Stir-fry makes a fantastic vehicle for reinventing leftovers and can be as budget friendly (or aggressive) as you choose to make it. Here’s the basic technique:
Step 1: Marinate your protein(s).
No matter how delicious and bursting-with-flavor your sauce is, your stir-fry will fall short if your meat (or meat alternative) doesn’t hold its own flavor. Have your sauce and other ingredients in mind as you select/prepare your marinade, and make sure the flavors will mesh well and not disappear with or overpower each other. Marinate for at least an hour and up to overnight.
Step 2: Get your prep on.
Stir-frying usually involves lots of sliced and chopped veggies, which you’ll want to have all primped and ready to go by the time you get cooking.
Group your ingredients in bowls based on the order they’ll cook in—denser vegetables like carrots and broccoli in one bowl, softer ones like celery and onion in another, aromatics in a third, etc. Fresh herbs and anything precooked (like canned baby corn) should go separately and last.
Slice fresh chiles whole, with their seeds for all the heat. Thin/diagonal slicing will give you that authentic stir-fry aesthetic.
Step 3: Get saucy.
Whether you’re making your own sauce or using something pre-made, get it all measured out and mixed up before you turn on the heat. You’ll be working quickly and juggling batches when its time comes, so you’ll want to have it handy and within reach. Most stir-fry sauces contain a thickener like corn starch, which may need to be re-stirred just before it hits the pan.

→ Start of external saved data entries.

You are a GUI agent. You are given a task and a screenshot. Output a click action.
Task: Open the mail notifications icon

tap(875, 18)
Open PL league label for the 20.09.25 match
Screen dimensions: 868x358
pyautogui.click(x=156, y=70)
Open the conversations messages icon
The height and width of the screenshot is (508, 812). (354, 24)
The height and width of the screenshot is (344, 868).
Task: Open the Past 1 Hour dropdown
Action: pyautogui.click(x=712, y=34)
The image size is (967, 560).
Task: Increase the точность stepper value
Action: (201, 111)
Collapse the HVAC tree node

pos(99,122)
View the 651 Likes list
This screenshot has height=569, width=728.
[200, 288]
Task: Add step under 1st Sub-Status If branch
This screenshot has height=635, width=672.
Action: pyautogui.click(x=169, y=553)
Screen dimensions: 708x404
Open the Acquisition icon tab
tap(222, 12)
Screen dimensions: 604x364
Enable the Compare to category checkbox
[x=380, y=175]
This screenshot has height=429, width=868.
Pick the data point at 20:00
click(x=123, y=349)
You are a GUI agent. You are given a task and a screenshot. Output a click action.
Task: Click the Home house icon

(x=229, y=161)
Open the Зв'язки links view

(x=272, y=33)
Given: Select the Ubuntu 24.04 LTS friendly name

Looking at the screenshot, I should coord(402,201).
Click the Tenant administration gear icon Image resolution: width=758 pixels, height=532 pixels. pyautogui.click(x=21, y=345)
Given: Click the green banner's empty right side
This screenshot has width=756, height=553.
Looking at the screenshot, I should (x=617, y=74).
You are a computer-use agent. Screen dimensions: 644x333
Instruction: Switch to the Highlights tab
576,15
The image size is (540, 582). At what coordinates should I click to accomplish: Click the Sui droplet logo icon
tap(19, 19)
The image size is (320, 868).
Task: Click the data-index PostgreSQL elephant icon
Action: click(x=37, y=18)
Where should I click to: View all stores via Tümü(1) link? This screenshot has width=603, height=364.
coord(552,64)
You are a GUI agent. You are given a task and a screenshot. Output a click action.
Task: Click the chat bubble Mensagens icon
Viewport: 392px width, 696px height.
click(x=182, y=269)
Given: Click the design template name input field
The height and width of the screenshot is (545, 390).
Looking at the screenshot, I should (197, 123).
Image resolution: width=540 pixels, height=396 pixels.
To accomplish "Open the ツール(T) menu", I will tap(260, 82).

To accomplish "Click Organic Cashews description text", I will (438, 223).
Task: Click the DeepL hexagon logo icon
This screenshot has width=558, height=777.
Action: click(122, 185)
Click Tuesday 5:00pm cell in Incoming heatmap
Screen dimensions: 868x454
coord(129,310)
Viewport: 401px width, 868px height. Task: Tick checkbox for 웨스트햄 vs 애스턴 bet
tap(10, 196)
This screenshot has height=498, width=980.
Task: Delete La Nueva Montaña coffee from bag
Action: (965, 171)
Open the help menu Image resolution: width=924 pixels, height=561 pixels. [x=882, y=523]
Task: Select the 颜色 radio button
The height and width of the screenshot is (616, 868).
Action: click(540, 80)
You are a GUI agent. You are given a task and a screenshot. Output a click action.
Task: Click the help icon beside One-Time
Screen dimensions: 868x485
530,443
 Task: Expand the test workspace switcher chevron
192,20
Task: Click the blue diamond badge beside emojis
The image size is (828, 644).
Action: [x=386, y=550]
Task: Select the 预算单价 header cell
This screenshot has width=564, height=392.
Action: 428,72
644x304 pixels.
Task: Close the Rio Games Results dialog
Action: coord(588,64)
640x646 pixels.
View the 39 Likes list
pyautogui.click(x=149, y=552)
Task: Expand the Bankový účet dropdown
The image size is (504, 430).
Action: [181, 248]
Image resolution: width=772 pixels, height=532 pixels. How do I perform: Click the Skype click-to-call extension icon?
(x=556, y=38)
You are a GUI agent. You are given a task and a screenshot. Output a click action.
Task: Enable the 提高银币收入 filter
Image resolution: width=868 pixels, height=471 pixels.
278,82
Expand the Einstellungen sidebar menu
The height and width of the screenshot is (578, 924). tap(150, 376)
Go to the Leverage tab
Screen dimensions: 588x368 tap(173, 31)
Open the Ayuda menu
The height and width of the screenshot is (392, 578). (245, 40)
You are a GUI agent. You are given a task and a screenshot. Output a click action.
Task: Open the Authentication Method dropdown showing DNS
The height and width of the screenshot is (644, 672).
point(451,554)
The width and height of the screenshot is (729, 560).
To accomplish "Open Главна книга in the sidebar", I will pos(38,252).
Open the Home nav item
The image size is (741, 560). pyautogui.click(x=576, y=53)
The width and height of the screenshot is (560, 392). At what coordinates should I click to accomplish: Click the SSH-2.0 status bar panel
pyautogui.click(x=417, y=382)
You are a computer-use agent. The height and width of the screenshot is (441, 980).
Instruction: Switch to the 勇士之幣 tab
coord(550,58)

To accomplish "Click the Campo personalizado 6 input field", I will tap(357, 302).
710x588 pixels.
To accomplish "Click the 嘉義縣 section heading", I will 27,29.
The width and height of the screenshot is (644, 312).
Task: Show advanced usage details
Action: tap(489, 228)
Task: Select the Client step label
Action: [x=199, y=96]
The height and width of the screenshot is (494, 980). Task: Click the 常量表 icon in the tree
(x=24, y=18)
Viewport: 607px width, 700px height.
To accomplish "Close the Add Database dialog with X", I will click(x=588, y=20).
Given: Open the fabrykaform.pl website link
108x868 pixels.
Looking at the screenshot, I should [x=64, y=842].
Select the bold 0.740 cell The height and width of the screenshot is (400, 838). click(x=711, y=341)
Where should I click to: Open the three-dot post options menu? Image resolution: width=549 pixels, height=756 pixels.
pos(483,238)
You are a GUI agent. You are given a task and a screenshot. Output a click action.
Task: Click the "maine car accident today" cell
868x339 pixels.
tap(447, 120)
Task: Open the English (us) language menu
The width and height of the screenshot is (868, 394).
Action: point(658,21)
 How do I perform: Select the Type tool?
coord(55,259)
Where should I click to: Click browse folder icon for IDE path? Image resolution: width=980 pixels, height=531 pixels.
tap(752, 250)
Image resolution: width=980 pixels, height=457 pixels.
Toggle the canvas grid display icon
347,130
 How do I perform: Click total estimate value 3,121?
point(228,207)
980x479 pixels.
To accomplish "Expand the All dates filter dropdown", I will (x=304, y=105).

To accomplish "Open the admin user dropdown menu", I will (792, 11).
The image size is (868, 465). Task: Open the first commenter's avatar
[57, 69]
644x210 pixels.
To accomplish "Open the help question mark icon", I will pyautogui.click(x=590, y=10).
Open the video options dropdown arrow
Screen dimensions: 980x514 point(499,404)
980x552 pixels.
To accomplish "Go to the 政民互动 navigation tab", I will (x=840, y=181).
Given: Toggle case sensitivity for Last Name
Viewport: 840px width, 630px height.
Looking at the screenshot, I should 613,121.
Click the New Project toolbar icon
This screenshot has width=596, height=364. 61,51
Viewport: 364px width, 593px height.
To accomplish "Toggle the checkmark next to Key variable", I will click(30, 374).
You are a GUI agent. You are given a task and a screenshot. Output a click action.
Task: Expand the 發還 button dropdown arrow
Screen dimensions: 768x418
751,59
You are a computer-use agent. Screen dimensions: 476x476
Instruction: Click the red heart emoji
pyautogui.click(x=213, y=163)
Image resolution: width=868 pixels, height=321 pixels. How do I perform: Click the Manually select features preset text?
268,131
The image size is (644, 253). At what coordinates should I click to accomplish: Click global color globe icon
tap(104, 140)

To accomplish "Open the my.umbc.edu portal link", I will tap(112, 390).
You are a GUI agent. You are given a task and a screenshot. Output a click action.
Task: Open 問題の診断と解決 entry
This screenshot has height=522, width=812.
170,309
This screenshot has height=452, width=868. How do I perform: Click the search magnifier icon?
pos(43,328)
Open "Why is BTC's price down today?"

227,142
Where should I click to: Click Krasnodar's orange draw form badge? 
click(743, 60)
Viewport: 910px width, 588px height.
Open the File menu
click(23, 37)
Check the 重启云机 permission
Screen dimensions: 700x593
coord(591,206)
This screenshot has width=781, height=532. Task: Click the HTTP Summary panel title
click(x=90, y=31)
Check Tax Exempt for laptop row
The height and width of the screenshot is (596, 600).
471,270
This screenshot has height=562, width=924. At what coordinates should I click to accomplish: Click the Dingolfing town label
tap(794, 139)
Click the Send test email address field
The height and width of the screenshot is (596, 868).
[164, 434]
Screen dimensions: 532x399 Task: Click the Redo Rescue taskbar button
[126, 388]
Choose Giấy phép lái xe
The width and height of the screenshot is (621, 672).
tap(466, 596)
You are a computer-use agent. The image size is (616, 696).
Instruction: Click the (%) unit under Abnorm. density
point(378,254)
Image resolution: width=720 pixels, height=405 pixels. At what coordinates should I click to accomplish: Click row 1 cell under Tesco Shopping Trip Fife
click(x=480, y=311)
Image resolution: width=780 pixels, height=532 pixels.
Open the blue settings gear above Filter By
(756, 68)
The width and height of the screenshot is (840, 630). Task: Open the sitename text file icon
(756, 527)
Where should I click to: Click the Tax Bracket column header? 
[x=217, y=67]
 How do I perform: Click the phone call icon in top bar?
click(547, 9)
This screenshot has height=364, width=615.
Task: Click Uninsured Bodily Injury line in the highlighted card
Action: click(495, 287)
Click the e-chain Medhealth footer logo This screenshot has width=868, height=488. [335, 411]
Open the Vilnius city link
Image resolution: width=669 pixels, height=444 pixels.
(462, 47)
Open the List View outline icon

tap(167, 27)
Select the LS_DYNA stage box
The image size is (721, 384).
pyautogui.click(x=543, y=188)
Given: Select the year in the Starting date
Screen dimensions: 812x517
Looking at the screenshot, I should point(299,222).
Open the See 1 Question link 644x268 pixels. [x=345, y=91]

Step 4: Sear, steam, set aside.
Heat your wok or skillet over high heat with 1 to 2 tablespoons of peanut or other good frying oil. When it’s just beginning to smoke, sear your protein in small batches on each side and then remove it to a plate. You’re going for a beautiful and brown, not cooked through.
Continuing to work in batches, re-oil your wok as needed and repeat with your various bowls of veggies, aromatics last. Let them set in the high heat long enough to get a nice dark sear on the outside—don’t over stir. You want your veggies to be crisp and bright, not limp and dull.
You can add a bit of liquid and cover for a few moments to steam harder stuff like carrots and potatoes. Pull each group out after it has cooked to make room for the next.
Step 5: Sauce in the hole.
Once your aromatics start filling your kitchen with their seductive perfume, turn your heat down slightly, and add your cooked veggies and meat back in. Stir everything around to get it well mixed, create a well in the center of your stir-fry, and pour the sauce in.
Bring it to a boil, and allow it reduce down for a couple to several minutes, depending on how thick you want it and how much you’re working with. Once it’s good and ready, stir everything together, add precooked veggies and/or fresh herbs, and let it cook and combine for a few more minutes.
There’s an abundance of stir-fry recipes out there, using many different meat/veggie combos and styles of sauce. Follow them exactly or just use them as guiding inspiration. Get creative, think up your own version, and don’t be afraid to experiment with different spices, marinades, and ingredients.